▶ _DOCUMENT EXTRACT_
--- Start ---

Mistrust of West defines Global South attitudes to Palestine

A woman holds a sign with writing in Spanish

Palestine protests have spread across the Global South, here Buenos Aires in Argentina on 12 October.

Esteban Osorio SIPA USA

Every day since 7 October feels like an International Day of Solidarity with the Palestinian people: a million people gather in Istanbul, another million in Jakarta, and then yet another million across the African continent and in Latin America.

It is impossible to keep up with the protests. These in turn are pushing political parties and governments to clarify their stances on the Israeli attack on Palestinians in Gaza. And the mass demonstrations have generated three kinds of outcomes:

A new generation of people have now been drawn by the mass struggles not only into pro-Palestine activity, but into anti-war – if not anti-imperialist – consciousness.

A new section of activists – particularly trade unionists – has been inspired to stop the shipment of goods to and from Israel.

An entire political process has begun on the basis of the hypocrisy of the Western-led “rules-based international order” to demand that the International Criminal Court indict Israeli prime minister Benjamin Netanyahu and other high officials of the Israeli government.

--- End ---

▶ _REQUIREMENT 1_
In the article on Global South attitudes to Palestine, reproduce the stretch from "A woman holds" through "in Latin America.", swapping "Istanbul" for "Ankara".
▶ _REQUIREMENT 2_
Answer these questions using the article on Global South attitudes to Palestine:
(a) In which city was the protest in the photo held, and on what date?
(b) Which activists in particular have been inspired to stop the shipment of goods to and from Israel?
(c) Whom does the political process want the International Criminal Court to indict?
▶ _REQUIREMENT 3_
Write the next part of the article on Global South attitudes to Palestine, picking up after its final sentence.
The listing after this article is separate material with no connection to it.

▶ _AVAILABLE DATA_
--- Start ---

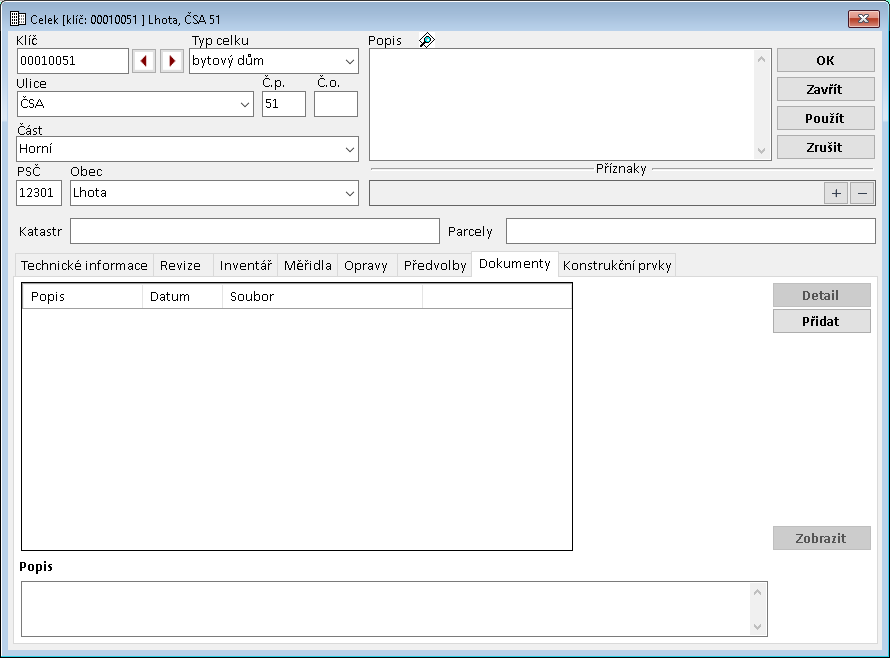This screenshot has height=658, width=890.
Task: Open the Část dropdown list
Action: click(349, 149)
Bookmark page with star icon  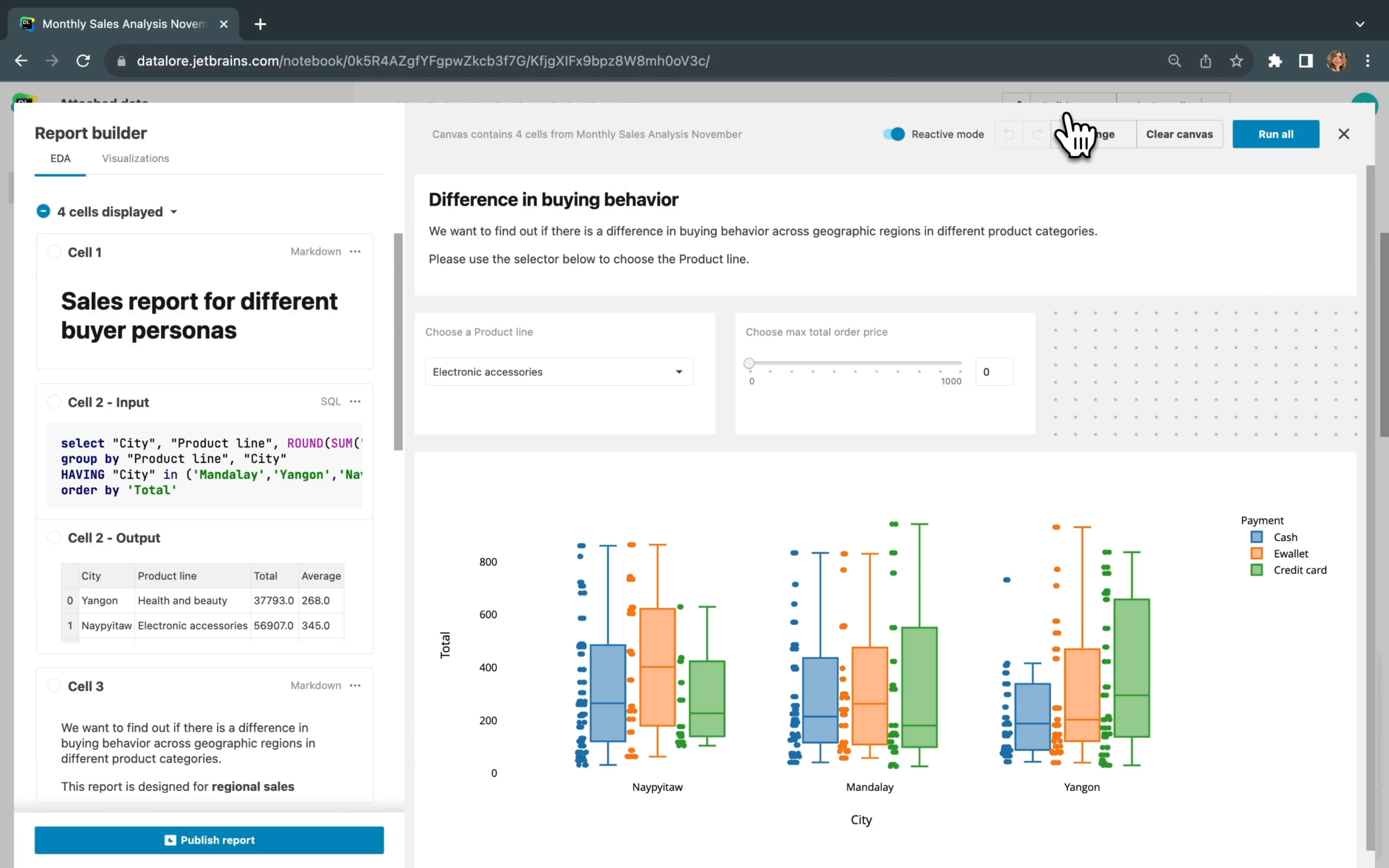(x=1237, y=61)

--- End ---

▶ _RESULT 1_
A woman holds a sign with writing in Spanish

Palestine protests have spread across the Global South, here Buenos Aires in Argentina on 12 October.

Esteban Osorio SIPA USA

Every day since 7 October feels like an International Day of Solidarity with the Palestinian people: a million people gather in Ankara, another million in Jakarta, and then yet another million across the African continent and in Latin America.

▶ _RESULT 2_
(a) Buenos Aires, Argentina, on 12 October.
(b) Trade unionists.
(c) Israeli prime minister Benjamin Netanyahu and other high officials of the Israeli government.

▶ _RESULT 3_
The spur for these developments is primarily the brutal attack by Israel against the Palestinians in Gaza. No war in recent years, not even “Shock and Awe,” used by the United States against Iraq in 2003, has been as ruthless in its use of force.

What has been most horrifying is that the civilians, penned in by the Israeli occupation, have no escape from the heavy bombardment. Half of these terrified and murdered civilians are children.

No amount of Israeli propaganda has worked to convince billions of people to believe that the Israeli violence is a righteous rejoinder for the attack of 7 October. The visuals from Gaza show how disproportionate and asymmetrical this Israeli violence has been, violence that is rooted in the occupation.

Memories of colonial rule

The racist language of Israeli officials (“human animals”) evokes all the old memories of colonial rule, memories that are sedimented in the collective histories in the Global South.

The genocidal bombardment of Gaza in 2023 comes after the war in Ukraine, which started the previous year, had already accelerated the declining legitimacy of the West. After Russian troops entered Ukrainian territory, the United States and its NATO confederates were puzzled that the Global South countries – even reliable allies – failed to condemn Russia.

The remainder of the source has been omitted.